Build the habit of glancing at it. When the context window is filling fast, that is information: something heavy went in, and it is now being re-billed on every turn. The readout is also how you catch the moment to act. Claude Code compacts the context automatically when it gets full, summarizing to free room, but you do not have to wait for that. Watching the number lets you compact on purpose between tasks, or clear the context when you switch to something unrelated, before the bloat has cost you twenty turns of re-billing. A budget you check is a budget. A budget you set and never look at is a wish. The difference is one glance, every few minutes, at a number that is already there.
Five habits that cut spend
Knowing the shapes is the theory. Five habits put it into practice, and none of them costs you any quality.
Load narrow. Ask for the specific file or the specific function, not the directory. Every file you pull in joins the recurring cost, so the cheapest token is the one you never loaded.
Clear context between unrelated tasks. When you switch from a bug fix to a documentation pass, the bug-fix context is now pure overhead, re-billed every turn for nothing. Resetting it is the single largest saving available to most sessions.
Delegate by the lump, not by reflex. A subagent costs a fixed chunk every time.
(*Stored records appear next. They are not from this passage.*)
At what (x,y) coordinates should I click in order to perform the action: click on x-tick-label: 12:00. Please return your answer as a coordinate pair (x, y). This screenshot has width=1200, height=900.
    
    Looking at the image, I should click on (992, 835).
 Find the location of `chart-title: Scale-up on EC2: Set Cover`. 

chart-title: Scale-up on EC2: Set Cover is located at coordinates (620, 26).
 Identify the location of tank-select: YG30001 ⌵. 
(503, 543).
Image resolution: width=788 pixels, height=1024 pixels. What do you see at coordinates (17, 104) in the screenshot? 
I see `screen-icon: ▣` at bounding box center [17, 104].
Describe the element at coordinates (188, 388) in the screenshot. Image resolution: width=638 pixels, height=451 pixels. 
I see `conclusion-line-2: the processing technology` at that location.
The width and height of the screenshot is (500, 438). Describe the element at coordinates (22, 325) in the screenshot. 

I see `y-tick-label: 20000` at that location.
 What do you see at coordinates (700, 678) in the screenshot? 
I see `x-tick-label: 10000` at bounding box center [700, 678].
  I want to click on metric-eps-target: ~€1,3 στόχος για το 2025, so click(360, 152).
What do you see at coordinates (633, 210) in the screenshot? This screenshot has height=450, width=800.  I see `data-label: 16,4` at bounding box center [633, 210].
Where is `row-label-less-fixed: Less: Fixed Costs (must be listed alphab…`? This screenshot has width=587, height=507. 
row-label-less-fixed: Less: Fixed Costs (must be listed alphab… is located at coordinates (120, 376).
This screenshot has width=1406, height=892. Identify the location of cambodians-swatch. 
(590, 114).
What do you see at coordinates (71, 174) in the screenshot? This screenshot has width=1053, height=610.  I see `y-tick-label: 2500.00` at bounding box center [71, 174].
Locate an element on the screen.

Spend that chunk when the isolation is worth it, on a noisy, file-heavy side task, and not on something small you could have answered in the main session.
Move recurring instructions into skills or CLAUDE.md. Anything you paste into chat repeatedly is being paid for as fresh context every time. The same text as a skill costs almost nothing until invoked.
Keep sessions tight enough to cache. Caching only helps if you keep hitting the cache, and long idle gaps let it expire. Working in focused stretches is not just good for attention. It is what keeps the discount alive.
None of these is a sacrifice. Each one is the same move: stop paying, turn after turn, for tokens that are no longer doing any work. That is all token budgeting is: refusing to keep paying, turn after turn, for what you have stopped using.